BEGIN Provided records
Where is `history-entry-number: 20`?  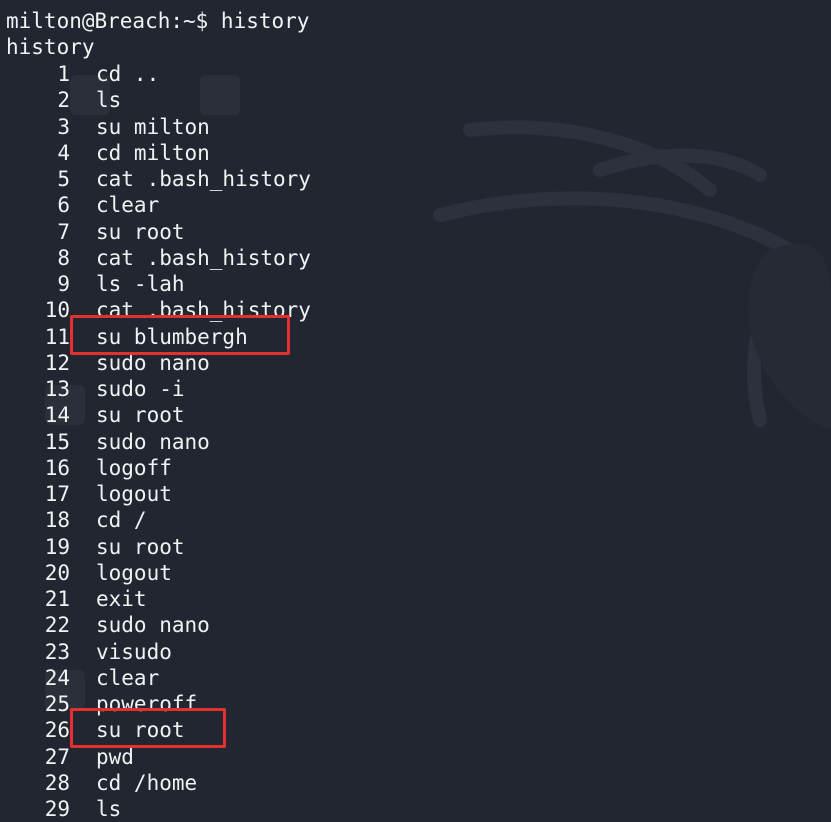
history-entry-number: 20 is located at coordinates (57, 572).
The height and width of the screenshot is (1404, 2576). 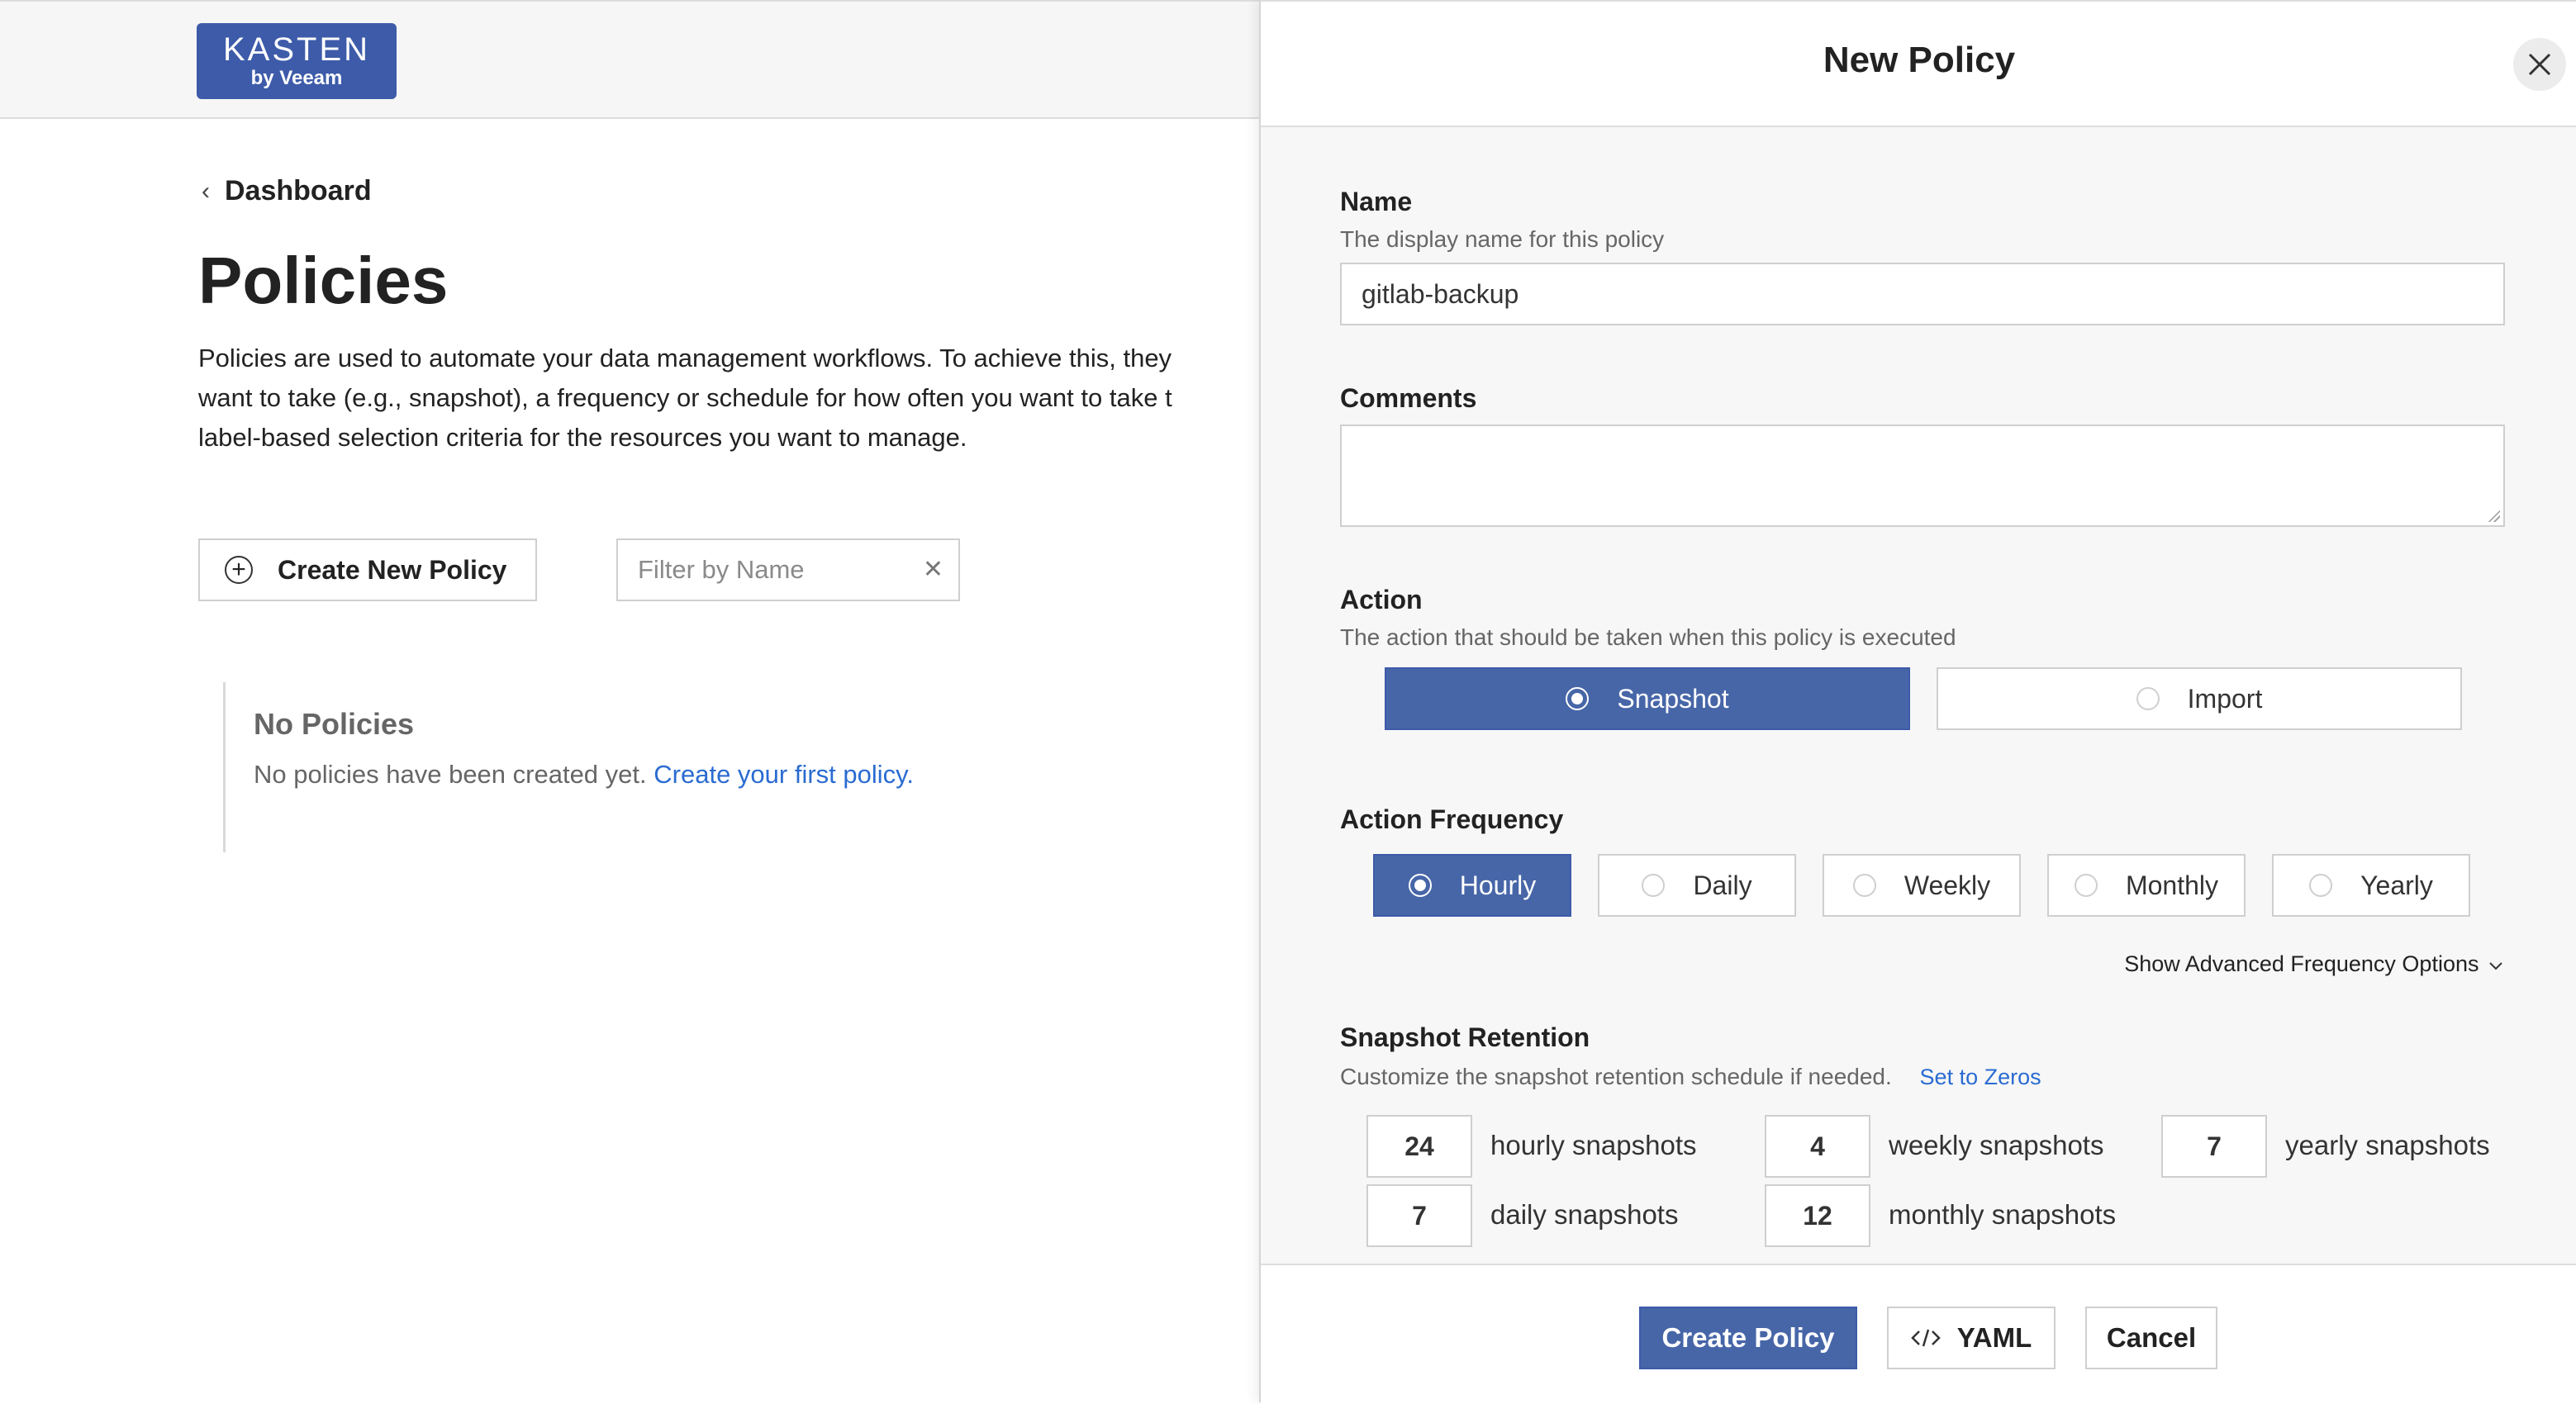 What do you see at coordinates (1465, 1037) in the screenshot?
I see `snapshot-retention-label: Snapshot Retention` at bounding box center [1465, 1037].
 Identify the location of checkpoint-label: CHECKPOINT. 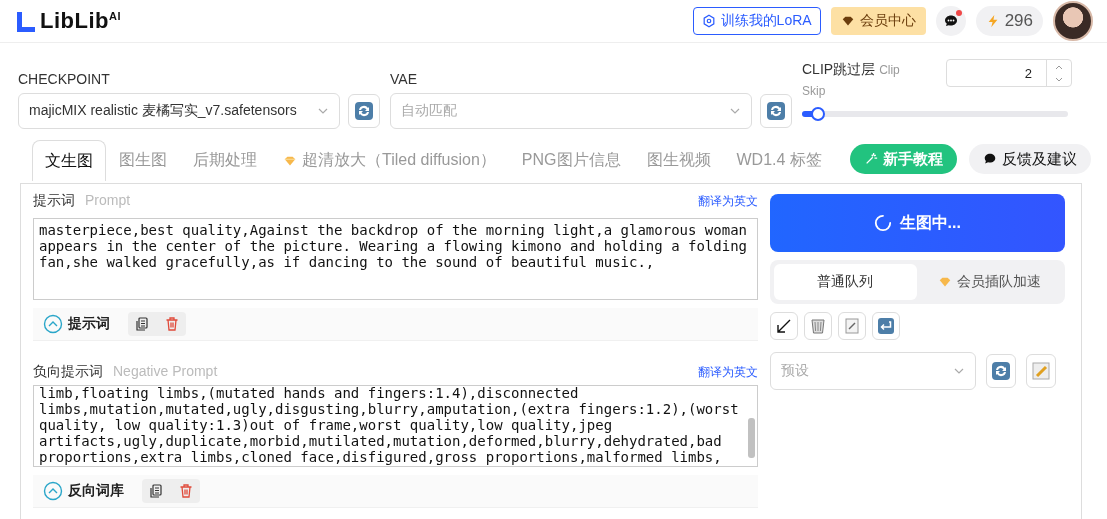
(64, 79).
END Provided records
Problem to solve: Turn the rows from the line containing "Identify the location" through the last row, both included, into a JSON list of strings with one string per line. Skip blank lines and leave out the pictures.

Reply:
[
  " Identify the location of checkpoint-label: CHECKPOINT. ",
  "(64, 79)."
]